__Provided passage__:
----

[llvm-dev] Jacobi 5 Point Stencil Code not Vectorizing

Tue Oct 24 06:30:23 PDT 2017

Your problem is due to GVN partial reduction elimination (PRE) which
introduces a PHI node the current loop vectorizer cannot handle:

opt -O3 stencil.ll -pass-remarks=loop-vectorize
-pass-remarks-missed=loop-vectorize
-pass-remarks-analysis=loop-vectorize
remark: <unknown>:0:0: loop not vectorized: value that could not be
identified as reduction is used outside the loop
remark: <unknown>:0:0: loop not vectorized

The message is not entirely accurate. The PHI is not used outside of
the loop, but is in the loop header, therefore cannot be if-converted
and is not a reduction. Polly also had difficulties with this
construction as well.

As presented at the dev meeting, VPlan will be able to insert a
shuffle instruction when encountering this situation.

Michael

2017-10-23 8:58 GMT+02:00 hameeza ahmed via llvm-dev <llvm-dev at lists.llvm.org>:
> stencil.ll is attached here.

----

__Instruction 1__:
Answer these questions using the mailing-list post about the stencil loop that fails to vectorize:
(a) Which optimization does the post blame for introducing the PHI node?
(b) Besides the loop vectorizer, what else does the post say had difficulties with this construction?
(c) What will VPlan be able to insert when it encounters this situation?
__Instruction 2__: Translate this sentence from the mailing-list post about the stencil loop into Spanish: "As presented at the dev meeting, VPlan will be able to insert a shuffle instruction when encountering this situation."
__Instruction 3__: Continue the mailing-list post about the stencil loop that fails to vectorize, starting after its final sentence.
The lines that follow come from a separate source.

__Provided material__:
----

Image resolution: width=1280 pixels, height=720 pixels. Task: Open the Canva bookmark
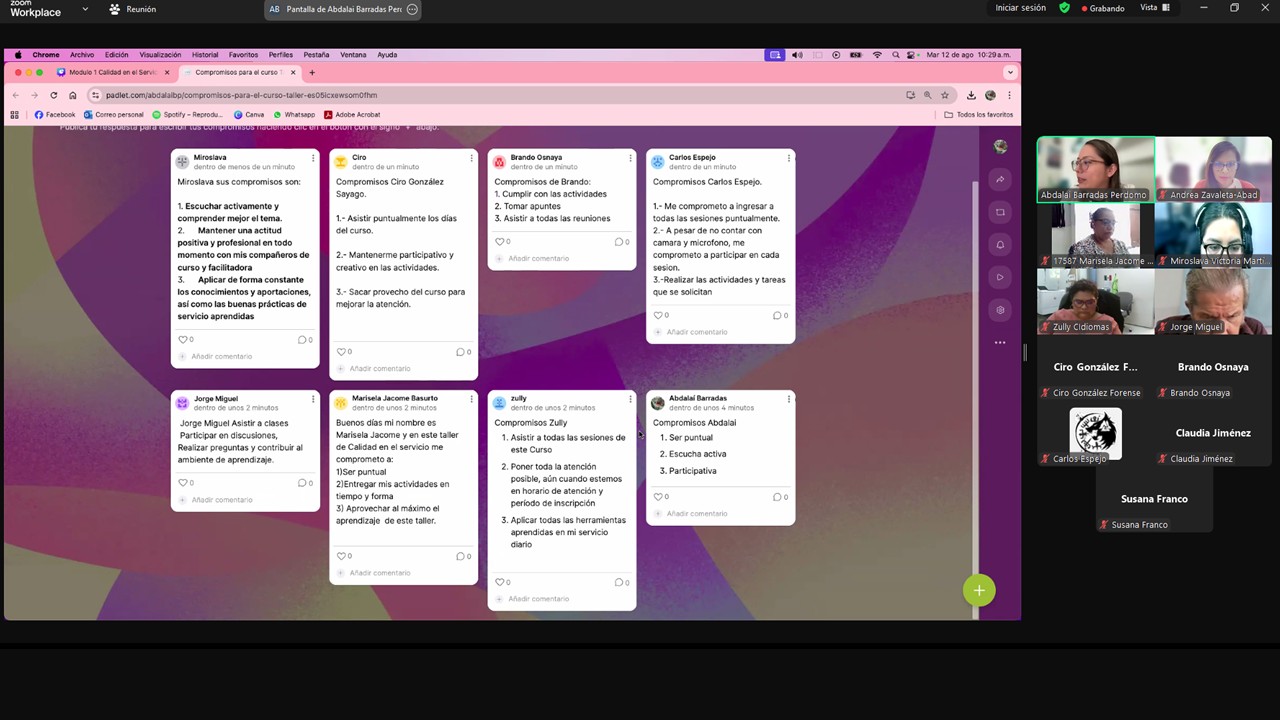click(x=250, y=115)
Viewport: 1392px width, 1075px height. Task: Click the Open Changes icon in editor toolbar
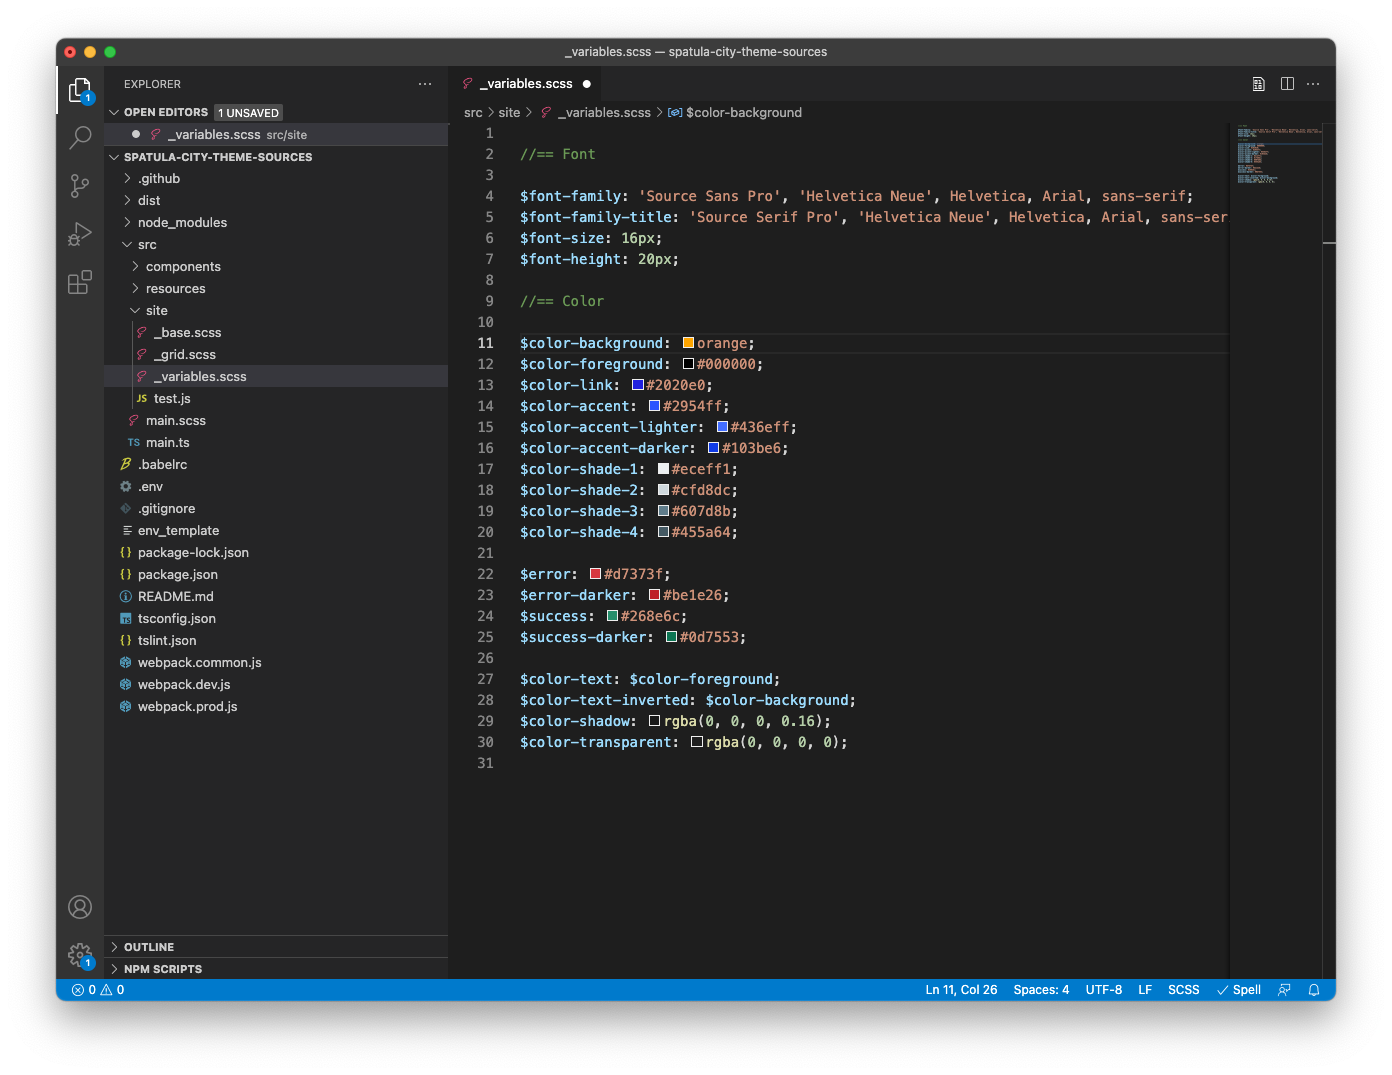click(x=1259, y=84)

----

__Reply 1__:
(a) GVN partial reduction elimination (PRE).
(b) Polly.
(c) A shuffle instruction.

__Reply 2__: Tal como se presentó en la reunión de desarrolladores, VPlan podrá insertar una instrucción de barajado (shuffle) al encontrarse con esta situación.

__Reply 3__:
>
> On Mon, Oct 23, 2017 at 11:37 AM, Serge Preis <spreis at yandex-team.ru> wrote:
>>
>>
>>
>> Hello,
>>
>> To me this is an issue in llvm loop vectorizer (if N is large enough to
>> prevent complete unrolling of j-loop).
>>
>> Woud you mind to share stencil.ll than I would say more definitely what
>> the issue is.
>>
>> Regards,
>> Serge.
>>
>>
>> 22.10.2017, 03:21, "hameeza ahmed" <hahmed2305 at gmail.com>:
>>
>> Hello,
>>
>> The following stencil function that you wrote few months ago (for
>> computing 2D-5 point Jacobi stencil) is vectorizable.
>>
>> void stencil(int a[][N], int b[N])
>> {
>>   int i, j, k;
>>     for (k = 0; k < N; k++) {
>>         for (i = 1; i <= N-2; i++) {
>>             for (j = 1; j <= N-2; j++)
>>                  b[j] = 0.25 * (a[i][j] + a[i-1][j] + a[i+1][j] +
>> a[i][j-1] + a[i][j+1]);
>>             for (j = 1; j <= N-2; j++)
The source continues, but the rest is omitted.